화학공학소재연구정보센터
Applied Surface Science, Vol.480, 487-496, 2019
Dissociation mechanism of HFC-245fa on Cu(111) surfaces with and without oxygen-covered: A density functional theory study
The catalytic mechanism of HFC-245fa on clean and O atom pre-adsorbed Cu(1 1 1) surfaces are investigated by using Density Functional Theory (DFT) calculation. Six initial dissociation reaction pathways of HFC-245fa on clean and O atom pre-adsorbed Cu(1 1 1) surfaces and the related homolytic reactions of HFC-245fa molecule via initial C-F, C-H and C-C bonds breakages are investigated, respectively.
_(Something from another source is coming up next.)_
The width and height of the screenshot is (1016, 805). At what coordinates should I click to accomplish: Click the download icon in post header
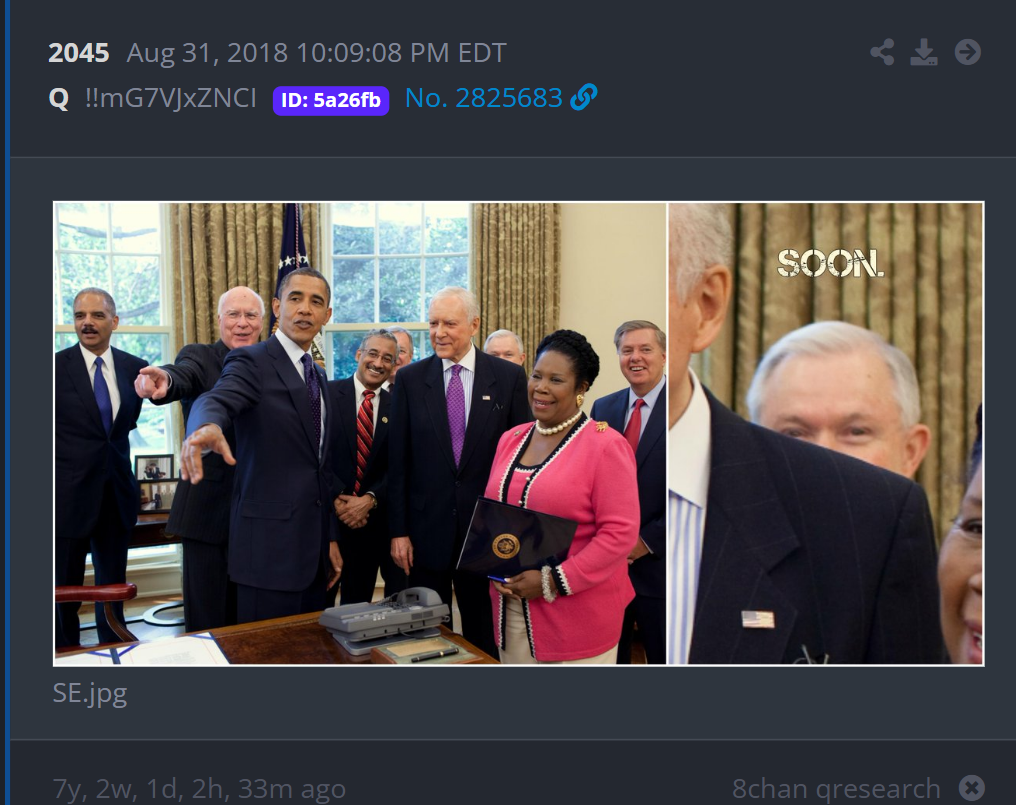924,52
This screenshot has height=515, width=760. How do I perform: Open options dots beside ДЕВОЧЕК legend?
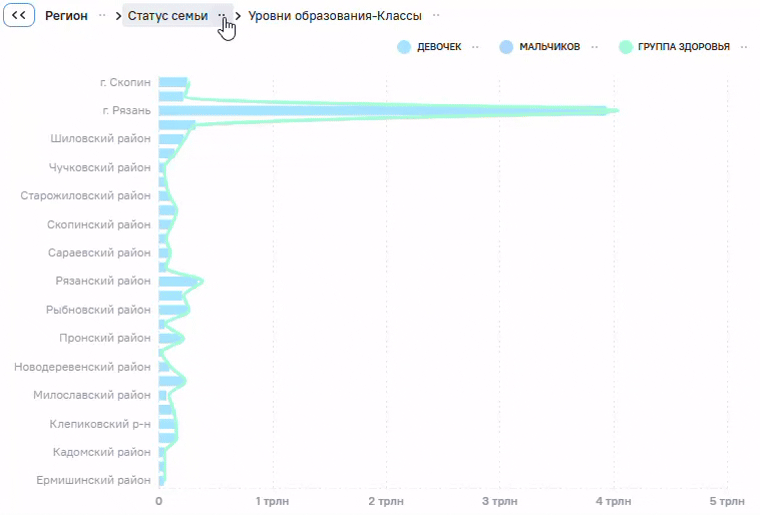475,47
The reaction energies, energy barriers, and bond dissociation energies are calculated and compared to investigate the catalytic mechanism of HFC-245fa on clean and oxygen atom pre-adsorbed Cu(1 1 1) surfaces, this result shows that while the energy barriers of C-F bond and C-H bond decomposition pathways in HFC-245fa on the clean Cu(1 1 1) surface are much smaller than the corresponding bond dissociation energies in the homolytic reactions of HFC-245fa molecule, the breakage energy barriers of C-C bond are comparable in these two cases. The energy barriers of all initial decomposition reaction pathways for HFC-245fa on clean Cu(1 1 1) surface are higher than that of HFC-245fa on O atom pre-adsorbed Cu(1 1 1) surface. It is indicated that the Cu(1 1 1) surface can effectively catalyze the scission reactions of HFC-245fa and the O atom can facilitate these dissociation reactions. When the temperature of heat source is close to the decomposition temperature of HFC-245fa, copper used in the components of ORC system (such as evaporator) which works in the higher temperature, should be avoided, because copper can catalyze the decomposition of HFC-245fa.